Items listed in a dataset:
§ §
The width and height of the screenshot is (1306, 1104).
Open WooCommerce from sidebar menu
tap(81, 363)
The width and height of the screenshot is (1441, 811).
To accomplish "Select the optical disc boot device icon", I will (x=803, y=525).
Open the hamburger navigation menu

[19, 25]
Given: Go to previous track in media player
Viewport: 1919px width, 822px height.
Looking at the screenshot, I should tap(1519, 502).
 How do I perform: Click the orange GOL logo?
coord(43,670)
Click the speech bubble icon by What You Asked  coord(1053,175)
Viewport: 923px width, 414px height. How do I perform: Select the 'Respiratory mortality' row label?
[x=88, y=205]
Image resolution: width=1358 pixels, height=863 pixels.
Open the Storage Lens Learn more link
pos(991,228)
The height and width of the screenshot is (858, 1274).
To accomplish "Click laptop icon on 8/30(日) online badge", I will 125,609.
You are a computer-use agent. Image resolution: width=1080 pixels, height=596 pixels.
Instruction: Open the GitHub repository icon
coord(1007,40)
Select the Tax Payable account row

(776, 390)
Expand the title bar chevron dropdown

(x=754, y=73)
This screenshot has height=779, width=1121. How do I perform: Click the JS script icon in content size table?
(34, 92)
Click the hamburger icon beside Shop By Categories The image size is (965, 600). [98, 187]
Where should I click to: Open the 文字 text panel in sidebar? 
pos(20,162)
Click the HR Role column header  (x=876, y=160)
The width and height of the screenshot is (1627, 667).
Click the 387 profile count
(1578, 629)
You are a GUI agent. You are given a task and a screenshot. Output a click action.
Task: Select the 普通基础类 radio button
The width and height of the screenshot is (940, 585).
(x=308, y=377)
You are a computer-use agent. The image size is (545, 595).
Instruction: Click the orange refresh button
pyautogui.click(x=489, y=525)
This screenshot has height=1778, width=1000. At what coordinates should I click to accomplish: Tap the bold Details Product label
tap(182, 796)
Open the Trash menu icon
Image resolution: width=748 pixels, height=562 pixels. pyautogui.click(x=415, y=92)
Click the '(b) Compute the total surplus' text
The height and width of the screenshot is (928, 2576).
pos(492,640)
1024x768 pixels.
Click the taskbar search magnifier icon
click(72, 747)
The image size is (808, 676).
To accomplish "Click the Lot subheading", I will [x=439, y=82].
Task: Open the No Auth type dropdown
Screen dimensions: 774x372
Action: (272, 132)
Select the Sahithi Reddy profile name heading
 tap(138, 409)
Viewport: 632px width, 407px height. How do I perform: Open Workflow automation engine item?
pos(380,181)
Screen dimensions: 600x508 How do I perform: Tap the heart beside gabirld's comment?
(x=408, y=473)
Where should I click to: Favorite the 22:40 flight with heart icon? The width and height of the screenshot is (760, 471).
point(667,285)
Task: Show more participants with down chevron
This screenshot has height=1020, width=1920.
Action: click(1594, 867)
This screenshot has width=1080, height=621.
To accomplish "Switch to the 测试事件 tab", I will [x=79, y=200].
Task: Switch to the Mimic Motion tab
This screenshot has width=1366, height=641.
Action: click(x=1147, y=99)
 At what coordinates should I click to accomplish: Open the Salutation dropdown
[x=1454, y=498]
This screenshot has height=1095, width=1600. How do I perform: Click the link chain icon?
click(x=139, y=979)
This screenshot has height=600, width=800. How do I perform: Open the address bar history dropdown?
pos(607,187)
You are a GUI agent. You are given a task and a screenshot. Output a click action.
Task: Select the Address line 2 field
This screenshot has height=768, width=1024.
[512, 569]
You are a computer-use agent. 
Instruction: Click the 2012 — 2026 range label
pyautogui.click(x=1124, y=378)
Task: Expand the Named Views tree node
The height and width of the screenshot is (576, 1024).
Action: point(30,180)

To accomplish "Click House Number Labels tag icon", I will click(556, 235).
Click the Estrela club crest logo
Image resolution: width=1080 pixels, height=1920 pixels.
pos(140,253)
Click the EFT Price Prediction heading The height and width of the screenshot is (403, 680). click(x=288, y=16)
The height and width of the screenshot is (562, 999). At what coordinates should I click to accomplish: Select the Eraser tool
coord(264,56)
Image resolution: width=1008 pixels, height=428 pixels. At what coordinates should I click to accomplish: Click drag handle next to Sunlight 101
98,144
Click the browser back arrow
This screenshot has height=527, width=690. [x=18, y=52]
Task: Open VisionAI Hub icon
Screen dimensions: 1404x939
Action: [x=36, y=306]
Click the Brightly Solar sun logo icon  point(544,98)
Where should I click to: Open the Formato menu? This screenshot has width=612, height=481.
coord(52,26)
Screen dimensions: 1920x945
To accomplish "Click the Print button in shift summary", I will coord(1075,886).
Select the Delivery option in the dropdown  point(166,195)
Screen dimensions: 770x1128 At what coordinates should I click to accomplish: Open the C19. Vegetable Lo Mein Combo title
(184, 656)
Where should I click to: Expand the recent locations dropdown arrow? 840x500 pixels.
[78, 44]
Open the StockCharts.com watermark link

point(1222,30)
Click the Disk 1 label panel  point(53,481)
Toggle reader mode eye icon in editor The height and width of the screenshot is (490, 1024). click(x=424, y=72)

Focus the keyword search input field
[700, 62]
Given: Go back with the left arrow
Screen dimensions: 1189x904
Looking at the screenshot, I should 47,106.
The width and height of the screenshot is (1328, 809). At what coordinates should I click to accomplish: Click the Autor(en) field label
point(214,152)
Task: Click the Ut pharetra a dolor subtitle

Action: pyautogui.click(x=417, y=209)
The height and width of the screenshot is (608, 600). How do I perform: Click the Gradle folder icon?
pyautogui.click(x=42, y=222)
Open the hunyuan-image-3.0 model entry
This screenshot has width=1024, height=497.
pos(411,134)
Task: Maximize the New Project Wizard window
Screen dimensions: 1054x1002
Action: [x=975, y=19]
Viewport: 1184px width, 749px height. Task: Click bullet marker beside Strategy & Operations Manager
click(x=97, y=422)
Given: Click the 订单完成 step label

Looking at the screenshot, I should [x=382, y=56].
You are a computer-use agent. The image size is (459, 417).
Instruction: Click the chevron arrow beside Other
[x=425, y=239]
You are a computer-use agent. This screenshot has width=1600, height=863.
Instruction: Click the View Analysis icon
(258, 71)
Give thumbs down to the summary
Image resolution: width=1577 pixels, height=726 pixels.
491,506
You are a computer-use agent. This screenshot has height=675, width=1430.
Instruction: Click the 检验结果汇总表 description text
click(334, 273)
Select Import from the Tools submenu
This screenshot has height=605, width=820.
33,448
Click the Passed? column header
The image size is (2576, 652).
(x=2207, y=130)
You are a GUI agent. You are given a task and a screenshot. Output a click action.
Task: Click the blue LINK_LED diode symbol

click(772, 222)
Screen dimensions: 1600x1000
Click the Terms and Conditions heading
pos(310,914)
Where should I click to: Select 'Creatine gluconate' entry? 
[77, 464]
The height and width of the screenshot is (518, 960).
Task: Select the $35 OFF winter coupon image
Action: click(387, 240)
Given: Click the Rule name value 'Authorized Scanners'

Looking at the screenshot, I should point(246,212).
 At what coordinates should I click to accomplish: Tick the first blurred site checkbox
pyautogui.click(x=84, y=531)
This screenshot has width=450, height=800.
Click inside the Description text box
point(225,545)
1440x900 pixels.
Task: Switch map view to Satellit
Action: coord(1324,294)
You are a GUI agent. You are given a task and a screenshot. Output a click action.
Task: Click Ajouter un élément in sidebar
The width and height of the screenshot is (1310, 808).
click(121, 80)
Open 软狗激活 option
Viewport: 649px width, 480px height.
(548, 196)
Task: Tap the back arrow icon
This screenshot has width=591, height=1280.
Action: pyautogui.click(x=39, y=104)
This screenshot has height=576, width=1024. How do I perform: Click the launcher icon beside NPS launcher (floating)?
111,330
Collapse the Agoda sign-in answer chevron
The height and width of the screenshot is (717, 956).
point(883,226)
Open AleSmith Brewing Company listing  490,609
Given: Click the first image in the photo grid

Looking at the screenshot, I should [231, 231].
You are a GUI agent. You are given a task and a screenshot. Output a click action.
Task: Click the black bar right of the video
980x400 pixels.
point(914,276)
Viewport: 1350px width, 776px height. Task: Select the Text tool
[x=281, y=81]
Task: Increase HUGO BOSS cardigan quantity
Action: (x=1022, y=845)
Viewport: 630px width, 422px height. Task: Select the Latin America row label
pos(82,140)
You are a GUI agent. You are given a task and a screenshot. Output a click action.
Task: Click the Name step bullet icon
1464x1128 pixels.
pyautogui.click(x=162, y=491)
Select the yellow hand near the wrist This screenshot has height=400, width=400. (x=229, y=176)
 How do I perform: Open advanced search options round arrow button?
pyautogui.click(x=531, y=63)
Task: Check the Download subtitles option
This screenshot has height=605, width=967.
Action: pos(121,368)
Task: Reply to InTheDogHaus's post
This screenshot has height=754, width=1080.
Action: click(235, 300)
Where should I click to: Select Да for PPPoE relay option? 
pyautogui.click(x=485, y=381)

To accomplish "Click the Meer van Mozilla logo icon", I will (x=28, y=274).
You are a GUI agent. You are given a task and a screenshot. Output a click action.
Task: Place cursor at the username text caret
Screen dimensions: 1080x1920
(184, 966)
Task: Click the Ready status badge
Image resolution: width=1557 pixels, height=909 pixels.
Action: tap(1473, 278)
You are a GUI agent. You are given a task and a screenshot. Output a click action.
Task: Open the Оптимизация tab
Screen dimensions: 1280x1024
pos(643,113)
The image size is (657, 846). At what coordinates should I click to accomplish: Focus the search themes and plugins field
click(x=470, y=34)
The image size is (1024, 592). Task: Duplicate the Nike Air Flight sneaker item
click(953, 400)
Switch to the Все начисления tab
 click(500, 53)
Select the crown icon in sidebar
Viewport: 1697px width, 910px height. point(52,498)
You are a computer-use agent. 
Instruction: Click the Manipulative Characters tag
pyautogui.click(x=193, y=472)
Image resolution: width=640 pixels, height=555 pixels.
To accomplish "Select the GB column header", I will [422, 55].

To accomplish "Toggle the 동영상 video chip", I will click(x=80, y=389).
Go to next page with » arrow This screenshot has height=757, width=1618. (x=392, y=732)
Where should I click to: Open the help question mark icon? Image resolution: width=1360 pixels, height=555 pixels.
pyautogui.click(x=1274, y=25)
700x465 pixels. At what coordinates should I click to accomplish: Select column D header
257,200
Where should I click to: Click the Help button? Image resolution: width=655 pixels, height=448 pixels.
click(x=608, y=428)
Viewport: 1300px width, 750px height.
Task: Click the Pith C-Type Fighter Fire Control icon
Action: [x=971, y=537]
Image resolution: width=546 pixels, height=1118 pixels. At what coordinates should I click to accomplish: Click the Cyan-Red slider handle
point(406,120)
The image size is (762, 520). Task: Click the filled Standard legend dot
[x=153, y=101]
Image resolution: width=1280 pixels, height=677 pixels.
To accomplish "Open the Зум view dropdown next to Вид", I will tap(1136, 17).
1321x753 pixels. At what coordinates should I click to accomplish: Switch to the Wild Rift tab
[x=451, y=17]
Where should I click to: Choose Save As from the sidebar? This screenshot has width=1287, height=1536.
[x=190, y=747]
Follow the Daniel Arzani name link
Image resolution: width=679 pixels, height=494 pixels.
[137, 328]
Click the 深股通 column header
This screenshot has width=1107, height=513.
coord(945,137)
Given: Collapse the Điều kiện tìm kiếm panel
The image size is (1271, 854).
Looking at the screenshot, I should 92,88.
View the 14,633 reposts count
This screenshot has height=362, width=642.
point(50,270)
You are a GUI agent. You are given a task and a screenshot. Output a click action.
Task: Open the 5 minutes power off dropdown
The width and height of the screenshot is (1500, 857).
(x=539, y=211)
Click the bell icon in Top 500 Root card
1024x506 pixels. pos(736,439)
§ §
Work instructions:
What lines in the data above contain the word "Toggle"? Copy them all.

Task answer:
Toggle reader mode eye icon in editor The height and width of the screenshot is (490, 1024). click(x=424, y=72)
To accomplish "Toggle the 동영상 video chip", I will click(x=80, y=389).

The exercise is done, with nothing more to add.